From 2003-10, the number of eighth graders who took Algebra I nearly doubled in California, and the percentage that rated proficient on the state Algebra test actually increased from 39 to 46 percent overall. Source: 2011 EdSource study “Improving Middle Grades Mathematics Performance.” (Click to enlarge)
The State Board of Education voted unanimously Wednesday to remove state incentives encouraging schools to offer Algebra I in 8th grade.
The move was both a vote of confidence in the new Common Core standards for 8th grade, which districts are now beginning to implement, and a retreat from a decade-old policy of pushing universal algebra in 8th grade. Proponents of the state’s current policy are predicting that enrollment in Algebra by 8th grade, which has doubled over the past decade to nearly two-thirds of students, will plummet in coming years.
Under the current policy, students who take General Math in 8th grade, the less rigorous alternative to Algebra, are penalized on the results of their state standardized math test. If they test at the advanced level in General Math, their scores are knocked down one level to proficient, while those who test proficient are rated with only having basic knowledge. This, in turn, affects the school’s Academic Performance Index or API score, the state’s chief and most recognizable measure of accountability. The penalties were a big reason districts pushed students to take Algebra.
The State Board’s new goal is to create guidelines that lay out two paths for math in 8th grade, one leading to a course based on Common Core 8th grade standards, which is basically pre-Algebra, and an accelerated route leading to a new, as yet, undesigned Common Core Algebra I course. Local districts will decide which students are ready for Algebra; the State Board’s position is to be neutral. Board members have expressed confidence that students who take Common Core 8th grade math will be well-prepared to take Algebra I or a new alternative, an Integrated Common Core high school course, as freshmen in high school. Then they can proceed to higher math, including Algebra II and pre-Calculus, qualifying them for admission to the California State University or University of California by their senior year.
“The decision by a former state board to create penalties and incentives for students to take algebra was probably wrong-headed. The decision about where students are placed for purposes of mathematics should be made at the local level not state level,” said Sue Burr, the former executive director of the State Board and now its newest board member.
Board members noted that Common Core 8th grade math is more rigorous than the current General Math, which
does not include pre-Algebra. Removing the penalties on the API will enable districts to ease the transition to Common Core; districts won’t feel pressure to skip from seventh grade Common Core to Algebra.

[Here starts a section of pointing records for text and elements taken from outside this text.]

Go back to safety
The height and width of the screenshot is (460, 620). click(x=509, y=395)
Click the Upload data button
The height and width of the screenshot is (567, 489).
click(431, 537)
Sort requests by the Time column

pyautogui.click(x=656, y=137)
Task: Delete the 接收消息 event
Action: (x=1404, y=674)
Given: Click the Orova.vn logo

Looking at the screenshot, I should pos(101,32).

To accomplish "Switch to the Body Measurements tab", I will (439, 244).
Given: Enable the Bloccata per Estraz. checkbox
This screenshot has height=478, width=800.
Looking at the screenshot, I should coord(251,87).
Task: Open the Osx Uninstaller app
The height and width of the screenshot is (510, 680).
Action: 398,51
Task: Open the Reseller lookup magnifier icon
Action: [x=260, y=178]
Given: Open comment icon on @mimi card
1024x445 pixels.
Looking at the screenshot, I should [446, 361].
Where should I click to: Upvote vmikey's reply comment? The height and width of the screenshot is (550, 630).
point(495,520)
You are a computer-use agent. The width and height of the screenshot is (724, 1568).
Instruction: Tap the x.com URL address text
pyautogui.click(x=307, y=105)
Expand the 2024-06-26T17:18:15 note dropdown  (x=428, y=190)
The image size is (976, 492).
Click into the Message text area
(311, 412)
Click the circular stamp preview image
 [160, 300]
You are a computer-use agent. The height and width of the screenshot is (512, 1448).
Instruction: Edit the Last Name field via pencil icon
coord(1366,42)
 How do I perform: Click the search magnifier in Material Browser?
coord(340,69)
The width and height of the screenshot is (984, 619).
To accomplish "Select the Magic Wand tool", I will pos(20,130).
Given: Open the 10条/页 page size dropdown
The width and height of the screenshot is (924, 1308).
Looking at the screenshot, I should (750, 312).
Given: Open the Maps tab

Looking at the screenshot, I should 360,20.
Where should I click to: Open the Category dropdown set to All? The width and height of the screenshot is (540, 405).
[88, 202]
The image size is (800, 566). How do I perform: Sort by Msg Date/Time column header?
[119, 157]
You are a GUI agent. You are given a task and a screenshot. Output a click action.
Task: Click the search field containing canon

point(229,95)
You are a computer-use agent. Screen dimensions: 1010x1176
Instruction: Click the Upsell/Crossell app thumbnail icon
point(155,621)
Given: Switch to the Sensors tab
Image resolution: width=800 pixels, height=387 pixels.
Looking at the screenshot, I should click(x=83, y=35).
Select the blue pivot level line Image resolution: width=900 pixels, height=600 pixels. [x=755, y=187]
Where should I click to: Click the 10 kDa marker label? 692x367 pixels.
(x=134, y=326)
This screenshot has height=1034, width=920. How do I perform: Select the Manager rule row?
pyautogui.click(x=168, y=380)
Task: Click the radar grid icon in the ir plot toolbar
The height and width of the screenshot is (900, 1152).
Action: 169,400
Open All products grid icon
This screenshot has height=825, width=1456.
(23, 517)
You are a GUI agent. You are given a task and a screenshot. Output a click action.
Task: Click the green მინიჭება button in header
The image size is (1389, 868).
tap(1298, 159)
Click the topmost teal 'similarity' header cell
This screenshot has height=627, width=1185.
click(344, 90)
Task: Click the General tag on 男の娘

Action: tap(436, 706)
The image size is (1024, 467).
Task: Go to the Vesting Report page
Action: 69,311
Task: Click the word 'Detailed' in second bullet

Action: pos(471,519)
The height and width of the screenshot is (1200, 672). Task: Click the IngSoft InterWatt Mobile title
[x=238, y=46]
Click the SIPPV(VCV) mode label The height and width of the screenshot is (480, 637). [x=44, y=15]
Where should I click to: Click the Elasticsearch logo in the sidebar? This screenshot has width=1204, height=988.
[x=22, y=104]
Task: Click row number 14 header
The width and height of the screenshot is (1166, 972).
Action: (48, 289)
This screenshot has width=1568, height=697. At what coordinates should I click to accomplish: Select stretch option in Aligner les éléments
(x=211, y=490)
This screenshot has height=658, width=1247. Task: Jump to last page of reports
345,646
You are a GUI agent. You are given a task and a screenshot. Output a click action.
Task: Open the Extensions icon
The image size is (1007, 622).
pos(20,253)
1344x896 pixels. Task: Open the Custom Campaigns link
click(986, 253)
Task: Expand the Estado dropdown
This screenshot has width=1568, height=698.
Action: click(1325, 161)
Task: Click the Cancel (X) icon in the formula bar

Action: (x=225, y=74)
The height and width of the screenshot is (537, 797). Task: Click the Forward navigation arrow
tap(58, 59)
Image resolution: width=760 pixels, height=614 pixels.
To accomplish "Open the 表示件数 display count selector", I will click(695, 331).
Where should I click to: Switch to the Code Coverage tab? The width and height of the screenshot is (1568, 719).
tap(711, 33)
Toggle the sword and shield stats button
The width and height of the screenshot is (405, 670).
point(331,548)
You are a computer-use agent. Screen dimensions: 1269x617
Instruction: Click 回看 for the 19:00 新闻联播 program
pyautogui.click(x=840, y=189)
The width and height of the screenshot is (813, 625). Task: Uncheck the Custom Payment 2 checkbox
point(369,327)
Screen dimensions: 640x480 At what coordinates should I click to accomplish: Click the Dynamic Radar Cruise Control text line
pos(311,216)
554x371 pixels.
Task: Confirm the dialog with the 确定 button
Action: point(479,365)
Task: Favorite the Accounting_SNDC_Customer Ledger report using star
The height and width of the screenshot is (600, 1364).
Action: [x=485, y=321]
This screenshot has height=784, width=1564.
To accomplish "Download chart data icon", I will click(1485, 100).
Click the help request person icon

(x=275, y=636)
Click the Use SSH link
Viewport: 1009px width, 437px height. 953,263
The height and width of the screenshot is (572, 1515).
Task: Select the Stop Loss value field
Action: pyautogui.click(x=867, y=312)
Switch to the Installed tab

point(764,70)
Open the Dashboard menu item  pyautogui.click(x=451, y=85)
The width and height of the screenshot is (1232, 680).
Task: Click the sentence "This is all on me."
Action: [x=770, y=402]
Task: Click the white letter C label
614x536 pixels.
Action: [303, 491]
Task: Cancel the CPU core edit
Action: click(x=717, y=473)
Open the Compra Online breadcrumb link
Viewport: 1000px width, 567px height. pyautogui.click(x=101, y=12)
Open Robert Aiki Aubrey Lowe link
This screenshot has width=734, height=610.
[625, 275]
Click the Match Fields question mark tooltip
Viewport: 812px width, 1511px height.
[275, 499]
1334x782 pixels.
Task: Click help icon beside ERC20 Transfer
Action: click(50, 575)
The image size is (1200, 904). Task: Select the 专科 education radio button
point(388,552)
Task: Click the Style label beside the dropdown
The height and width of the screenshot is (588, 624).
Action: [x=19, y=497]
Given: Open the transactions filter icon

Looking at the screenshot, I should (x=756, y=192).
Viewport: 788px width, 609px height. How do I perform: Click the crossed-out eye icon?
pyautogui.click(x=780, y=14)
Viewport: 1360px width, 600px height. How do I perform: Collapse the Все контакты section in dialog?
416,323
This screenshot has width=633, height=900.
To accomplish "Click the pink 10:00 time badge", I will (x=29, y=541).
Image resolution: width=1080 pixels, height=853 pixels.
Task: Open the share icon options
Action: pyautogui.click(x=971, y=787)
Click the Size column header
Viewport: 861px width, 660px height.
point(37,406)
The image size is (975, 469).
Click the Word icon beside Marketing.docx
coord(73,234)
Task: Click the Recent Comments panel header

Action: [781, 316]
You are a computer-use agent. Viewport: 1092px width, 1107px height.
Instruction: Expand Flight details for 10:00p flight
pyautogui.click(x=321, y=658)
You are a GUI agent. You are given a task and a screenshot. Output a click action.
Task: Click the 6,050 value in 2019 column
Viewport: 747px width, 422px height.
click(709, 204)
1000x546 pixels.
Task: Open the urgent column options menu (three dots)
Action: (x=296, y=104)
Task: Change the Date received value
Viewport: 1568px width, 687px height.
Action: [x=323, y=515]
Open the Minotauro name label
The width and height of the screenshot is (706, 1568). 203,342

However, Doug McRae, a retired test publisher from Monterey who has written frequently on the issue in EdSource Today, said that districts will no longer feel any urgency to offer Algebra I, and, as a result, fewer students will be on a path to take Calculus in high school and major in science, engineering and math in college.
“You are lowering standards for those kids who are capable of taking a full algebra course,” McRae said during the public comment period.
Board member Trish Williams expressed the ambivalence shared by others on the issue. In her former role as executive director of EdSource, she directed a study of middle school math that documented impressive numbers of 8th graders, particularly minority students, who took Algebra in eighth grade and did well on the state Algebra test. But the study also concluded that substantial numbers of students were misassigned and were taking it twice and even three times without success. Only 40 percent of African American and Hispanic students are scoring proficient on the Algebra exam – an improvement over a decade ago, but troubling nonetheless.
The increase in minority students taking Algebra “is not insignificant. It was a big advantage for those kids,” she said. “Social justice advocates worry that if pressure is not on then schools will revert and not prepare low-income kids. I hear that and I respect it, and I honor it.”
“It is important that the Board send a signal to schools that we want them to continue to keep open opportunities for low-income kids,” she said.
The Board’s policy to encourage more students to take Algebra was done, she said, with “good intentions.” But the “collateral damage” – too many unprepared students required to take Algebra – is why she said she would vote to change the policy.